TASK PROMPT:
Rewrite the records below, swapping every "dropdown" for "drop-down menu" and leaving everything else untouched.

EXCERPTED DATA:
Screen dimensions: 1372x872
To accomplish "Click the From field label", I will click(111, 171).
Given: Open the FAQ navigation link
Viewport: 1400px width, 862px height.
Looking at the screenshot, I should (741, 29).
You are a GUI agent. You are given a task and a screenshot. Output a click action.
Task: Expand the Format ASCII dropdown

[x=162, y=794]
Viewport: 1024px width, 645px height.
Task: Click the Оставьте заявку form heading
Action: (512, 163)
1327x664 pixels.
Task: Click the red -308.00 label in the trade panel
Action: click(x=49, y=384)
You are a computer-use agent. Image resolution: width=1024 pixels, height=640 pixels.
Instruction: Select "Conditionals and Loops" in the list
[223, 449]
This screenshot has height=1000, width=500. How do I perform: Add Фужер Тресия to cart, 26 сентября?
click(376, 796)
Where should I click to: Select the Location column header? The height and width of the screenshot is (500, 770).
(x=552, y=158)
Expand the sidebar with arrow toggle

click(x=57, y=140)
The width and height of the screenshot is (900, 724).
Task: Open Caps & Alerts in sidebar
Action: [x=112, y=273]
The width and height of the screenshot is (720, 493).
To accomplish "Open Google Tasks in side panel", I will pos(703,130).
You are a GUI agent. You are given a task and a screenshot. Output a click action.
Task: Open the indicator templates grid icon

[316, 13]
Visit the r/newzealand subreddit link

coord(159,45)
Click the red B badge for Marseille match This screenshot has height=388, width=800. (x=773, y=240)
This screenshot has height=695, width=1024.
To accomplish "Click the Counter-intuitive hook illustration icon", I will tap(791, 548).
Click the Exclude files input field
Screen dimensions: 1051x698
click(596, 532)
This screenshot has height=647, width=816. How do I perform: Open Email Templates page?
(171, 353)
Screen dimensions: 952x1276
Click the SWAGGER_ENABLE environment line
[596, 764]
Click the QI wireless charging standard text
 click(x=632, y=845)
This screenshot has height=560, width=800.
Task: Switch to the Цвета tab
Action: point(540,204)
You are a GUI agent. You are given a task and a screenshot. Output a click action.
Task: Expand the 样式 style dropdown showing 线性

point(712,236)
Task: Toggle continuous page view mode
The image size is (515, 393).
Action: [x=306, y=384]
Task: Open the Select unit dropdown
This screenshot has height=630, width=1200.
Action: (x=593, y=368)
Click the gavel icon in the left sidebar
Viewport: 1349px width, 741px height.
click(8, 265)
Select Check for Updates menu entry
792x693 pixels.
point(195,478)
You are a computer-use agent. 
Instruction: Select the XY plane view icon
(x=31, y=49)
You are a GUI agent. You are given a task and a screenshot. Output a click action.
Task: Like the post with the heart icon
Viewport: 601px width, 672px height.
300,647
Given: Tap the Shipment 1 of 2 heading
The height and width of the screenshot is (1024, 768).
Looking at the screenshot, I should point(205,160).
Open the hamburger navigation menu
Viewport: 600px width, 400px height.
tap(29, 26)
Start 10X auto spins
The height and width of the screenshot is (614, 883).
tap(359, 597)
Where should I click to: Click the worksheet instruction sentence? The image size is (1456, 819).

RESPONSE BELOW:
Screen dimensions: 1372x872
To accomplish "Click the From field label", I will click(111, 171).
Given: Open the FAQ navigation link
Viewport: 1400px width, 862px height.
Looking at the screenshot, I should (741, 29).
You are a GUI agent. You are given a task and a screenshot. Output a click action.
Task: Expand the Format ASCII drop-down menu

[x=162, y=794]
Viewport: 1024px width, 645px height.
Task: Click the Оставьте заявку form heading
Action: (512, 163)
1327x664 pixels.
Task: Click the red -308.00 label in the trade panel
Action: click(x=49, y=384)
You are a computer-use agent. Image resolution: width=1024 pixels, height=640 pixels.
Instruction: Select "Conditionals and Loops" in the list
[223, 449]
This screenshot has height=1000, width=500. How do I perform: Add Фужер Тресия to cart, 26 сентября?
click(376, 796)
Where should I click to: Select the Location column header? The height and width of the screenshot is (500, 770).
(x=552, y=158)
Expand the sidebar with arrow toggle

click(x=57, y=140)
The width and height of the screenshot is (900, 724).
Task: Open Caps & Alerts in sidebar
Action: [x=112, y=273]
The width and height of the screenshot is (720, 493).
To accomplish "Open Google Tasks in side panel", I will pos(703,130).
You are a GUI agent. You are given a task and a screenshot. Output a click action.
Task: Open the indicator templates grid icon

[316, 13]
Visit the r/newzealand subreddit link

coord(159,45)
Click the red B badge for Marseille match This screenshot has height=388, width=800. (x=773, y=240)
This screenshot has height=695, width=1024.
To accomplish "Click the Counter-intuitive hook illustration icon", I will tap(791, 548).
Click the Exclude files input field
Screen dimensions: 1051x698
click(596, 532)
This screenshot has height=647, width=816. How do I perform: Open Email Templates page?
(171, 353)
Screen dimensions: 952x1276
Click the SWAGGER_ENABLE environment line
[596, 764]
Click the QI wireless charging standard text
 click(x=632, y=845)
This screenshot has height=560, width=800.
Task: Switch to the Цвета tab
Action: point(540,204)
You are a GUI agent. You are given a task and a screenshot. Output a click action.
Task: Expand the 样式 style drop-down menu showing 线性

point(712,236)
Task: Toggle continuous page view mode
The image size is (515, 393).
Action: [x=306, y=384]
Task: Open the Select unit drop-down menu
This screenshot has height=630, width=1200.
Action: (x=593, y=368)
Click the gavel icon in the left sidebar
Viewport: 1349px width, 741px height.
click(8, 265)
Select Check for Updates menu entry
792x693 pixels.
point(195,478)
You are a computer-use agent. 
Instruction: Select the XY plane view icon
(x=31, y=49)
You are a GUI agent. You are given a task and a screenshot. Output a click action.
Task: Like the post with the heart icon
Viewport: 601px width, 672px height.
300,647
Given: Tap the Shipment 1 of 2 heading
The height and width of the screenshot is (1024, 768).
Looking at the screenshot, I should point(205,160).
Open the hamburger navigation menu
Viewport: 600px width, 400px height.
tap(29, 26)
Start 10X auto spins
The height and width of the screenshot is (614, 883).
tap(359, 597)
Where should I click to: Click the worksheet instruction sentence? The image size is (1456, 819).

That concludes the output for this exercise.